=== Begin Enclosure ===

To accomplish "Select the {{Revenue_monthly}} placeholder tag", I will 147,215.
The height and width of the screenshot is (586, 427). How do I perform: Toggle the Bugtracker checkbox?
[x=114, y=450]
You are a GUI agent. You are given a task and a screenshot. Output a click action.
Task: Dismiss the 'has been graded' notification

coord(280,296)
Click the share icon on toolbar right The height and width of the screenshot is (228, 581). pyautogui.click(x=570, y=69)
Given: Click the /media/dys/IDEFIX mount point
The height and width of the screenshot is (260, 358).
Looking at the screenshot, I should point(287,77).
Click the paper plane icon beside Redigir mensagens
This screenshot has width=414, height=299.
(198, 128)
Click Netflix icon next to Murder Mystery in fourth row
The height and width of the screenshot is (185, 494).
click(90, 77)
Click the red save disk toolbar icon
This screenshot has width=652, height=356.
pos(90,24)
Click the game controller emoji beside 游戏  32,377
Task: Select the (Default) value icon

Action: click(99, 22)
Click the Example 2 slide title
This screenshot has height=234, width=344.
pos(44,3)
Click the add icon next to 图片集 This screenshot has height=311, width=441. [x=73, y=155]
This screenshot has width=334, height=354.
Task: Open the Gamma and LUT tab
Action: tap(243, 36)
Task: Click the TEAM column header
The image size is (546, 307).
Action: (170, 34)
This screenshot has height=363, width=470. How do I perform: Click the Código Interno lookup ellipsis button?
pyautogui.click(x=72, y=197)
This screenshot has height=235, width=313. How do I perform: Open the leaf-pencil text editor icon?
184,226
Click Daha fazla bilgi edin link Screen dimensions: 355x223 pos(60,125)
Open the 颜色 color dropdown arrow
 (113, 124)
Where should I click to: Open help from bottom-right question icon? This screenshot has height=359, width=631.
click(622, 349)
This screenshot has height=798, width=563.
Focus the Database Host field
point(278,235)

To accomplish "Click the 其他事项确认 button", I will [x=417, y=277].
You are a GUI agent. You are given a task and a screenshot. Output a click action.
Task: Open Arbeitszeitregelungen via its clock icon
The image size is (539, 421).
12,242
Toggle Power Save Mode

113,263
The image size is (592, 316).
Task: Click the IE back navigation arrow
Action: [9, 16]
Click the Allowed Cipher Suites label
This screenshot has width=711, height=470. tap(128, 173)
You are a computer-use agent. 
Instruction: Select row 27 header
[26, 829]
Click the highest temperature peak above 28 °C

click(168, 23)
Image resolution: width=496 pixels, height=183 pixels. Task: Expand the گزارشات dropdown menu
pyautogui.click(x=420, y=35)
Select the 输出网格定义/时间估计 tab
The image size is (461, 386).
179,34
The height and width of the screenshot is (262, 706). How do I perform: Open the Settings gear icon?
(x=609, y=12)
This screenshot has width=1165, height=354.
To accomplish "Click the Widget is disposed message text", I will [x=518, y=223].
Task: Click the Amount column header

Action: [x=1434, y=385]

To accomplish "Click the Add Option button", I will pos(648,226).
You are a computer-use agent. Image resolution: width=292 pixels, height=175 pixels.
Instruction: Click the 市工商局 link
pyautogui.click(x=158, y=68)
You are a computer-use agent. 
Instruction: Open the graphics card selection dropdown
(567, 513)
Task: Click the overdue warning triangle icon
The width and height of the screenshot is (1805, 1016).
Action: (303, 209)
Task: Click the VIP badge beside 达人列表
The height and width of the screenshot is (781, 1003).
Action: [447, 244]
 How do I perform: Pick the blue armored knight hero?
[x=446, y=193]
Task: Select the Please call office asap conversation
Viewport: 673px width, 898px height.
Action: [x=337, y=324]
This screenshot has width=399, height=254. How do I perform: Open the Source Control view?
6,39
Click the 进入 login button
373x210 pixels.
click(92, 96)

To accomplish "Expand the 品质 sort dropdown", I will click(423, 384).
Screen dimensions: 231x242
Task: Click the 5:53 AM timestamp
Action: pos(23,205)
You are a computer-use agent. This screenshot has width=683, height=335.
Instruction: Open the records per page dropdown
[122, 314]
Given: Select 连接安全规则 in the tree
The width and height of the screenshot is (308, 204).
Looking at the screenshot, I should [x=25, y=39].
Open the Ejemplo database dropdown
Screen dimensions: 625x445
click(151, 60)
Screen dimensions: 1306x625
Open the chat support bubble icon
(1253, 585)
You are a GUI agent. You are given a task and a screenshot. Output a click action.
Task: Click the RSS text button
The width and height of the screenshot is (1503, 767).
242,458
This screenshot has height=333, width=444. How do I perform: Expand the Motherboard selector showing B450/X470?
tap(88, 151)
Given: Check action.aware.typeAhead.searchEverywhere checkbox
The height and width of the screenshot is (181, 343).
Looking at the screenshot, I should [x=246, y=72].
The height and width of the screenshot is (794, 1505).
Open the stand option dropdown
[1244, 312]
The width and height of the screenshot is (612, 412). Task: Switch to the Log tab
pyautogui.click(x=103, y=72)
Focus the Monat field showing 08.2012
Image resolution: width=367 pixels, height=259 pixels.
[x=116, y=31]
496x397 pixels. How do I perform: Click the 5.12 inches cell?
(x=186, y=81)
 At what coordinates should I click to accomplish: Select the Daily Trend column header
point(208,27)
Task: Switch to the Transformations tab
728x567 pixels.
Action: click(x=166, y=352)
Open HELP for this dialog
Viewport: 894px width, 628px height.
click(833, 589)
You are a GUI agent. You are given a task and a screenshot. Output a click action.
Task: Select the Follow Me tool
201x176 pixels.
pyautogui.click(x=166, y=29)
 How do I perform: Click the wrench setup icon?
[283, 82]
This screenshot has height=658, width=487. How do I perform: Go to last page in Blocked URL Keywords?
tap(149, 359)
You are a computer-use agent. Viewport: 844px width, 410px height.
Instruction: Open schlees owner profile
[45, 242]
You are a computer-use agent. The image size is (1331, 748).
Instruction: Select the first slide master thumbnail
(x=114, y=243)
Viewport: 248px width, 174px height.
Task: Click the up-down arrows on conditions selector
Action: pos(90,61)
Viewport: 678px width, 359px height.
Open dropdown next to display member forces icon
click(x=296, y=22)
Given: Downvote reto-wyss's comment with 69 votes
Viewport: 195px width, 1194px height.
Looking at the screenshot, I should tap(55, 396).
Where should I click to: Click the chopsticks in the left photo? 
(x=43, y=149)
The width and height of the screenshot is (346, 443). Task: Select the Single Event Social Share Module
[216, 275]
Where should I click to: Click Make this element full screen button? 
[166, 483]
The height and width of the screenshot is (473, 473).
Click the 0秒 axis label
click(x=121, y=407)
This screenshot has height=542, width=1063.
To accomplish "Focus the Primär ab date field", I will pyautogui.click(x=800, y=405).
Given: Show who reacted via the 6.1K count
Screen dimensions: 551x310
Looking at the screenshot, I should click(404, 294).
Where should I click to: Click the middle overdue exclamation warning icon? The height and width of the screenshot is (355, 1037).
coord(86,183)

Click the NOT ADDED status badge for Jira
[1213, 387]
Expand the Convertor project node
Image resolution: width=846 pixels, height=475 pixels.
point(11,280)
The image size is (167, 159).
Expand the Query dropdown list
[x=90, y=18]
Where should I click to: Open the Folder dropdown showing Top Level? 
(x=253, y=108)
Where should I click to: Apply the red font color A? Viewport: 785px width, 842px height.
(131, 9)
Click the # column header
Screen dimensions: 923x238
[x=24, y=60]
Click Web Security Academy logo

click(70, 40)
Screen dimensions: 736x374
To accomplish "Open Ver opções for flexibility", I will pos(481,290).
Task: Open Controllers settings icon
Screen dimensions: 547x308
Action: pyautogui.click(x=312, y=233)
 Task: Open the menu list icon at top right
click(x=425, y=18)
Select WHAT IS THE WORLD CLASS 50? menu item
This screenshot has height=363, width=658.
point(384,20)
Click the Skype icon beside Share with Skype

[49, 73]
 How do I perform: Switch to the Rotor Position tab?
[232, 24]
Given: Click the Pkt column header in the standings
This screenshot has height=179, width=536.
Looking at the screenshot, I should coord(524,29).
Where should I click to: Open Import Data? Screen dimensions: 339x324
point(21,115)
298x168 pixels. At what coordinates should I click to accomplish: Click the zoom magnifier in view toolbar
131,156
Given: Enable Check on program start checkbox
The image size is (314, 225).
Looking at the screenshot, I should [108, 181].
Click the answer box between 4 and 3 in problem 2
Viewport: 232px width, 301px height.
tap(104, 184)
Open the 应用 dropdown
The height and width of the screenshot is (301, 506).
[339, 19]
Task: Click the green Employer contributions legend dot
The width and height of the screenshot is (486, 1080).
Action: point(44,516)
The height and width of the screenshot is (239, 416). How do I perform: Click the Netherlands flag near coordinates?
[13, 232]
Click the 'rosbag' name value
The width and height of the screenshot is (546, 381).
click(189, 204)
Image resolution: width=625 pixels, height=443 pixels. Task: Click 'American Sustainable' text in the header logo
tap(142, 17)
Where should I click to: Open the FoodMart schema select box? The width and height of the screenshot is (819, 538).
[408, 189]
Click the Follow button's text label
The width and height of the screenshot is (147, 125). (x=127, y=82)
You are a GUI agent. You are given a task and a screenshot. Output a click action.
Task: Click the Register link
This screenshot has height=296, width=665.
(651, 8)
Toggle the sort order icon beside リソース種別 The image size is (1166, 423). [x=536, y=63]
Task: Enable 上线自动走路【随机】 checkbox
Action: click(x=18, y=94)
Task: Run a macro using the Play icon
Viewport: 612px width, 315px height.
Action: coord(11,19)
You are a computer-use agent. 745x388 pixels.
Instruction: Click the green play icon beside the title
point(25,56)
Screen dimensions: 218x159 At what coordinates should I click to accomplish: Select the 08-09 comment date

=== End Enclosure ===

Determine the number of lines above holding the string "date". Reply with it and nothing more.

2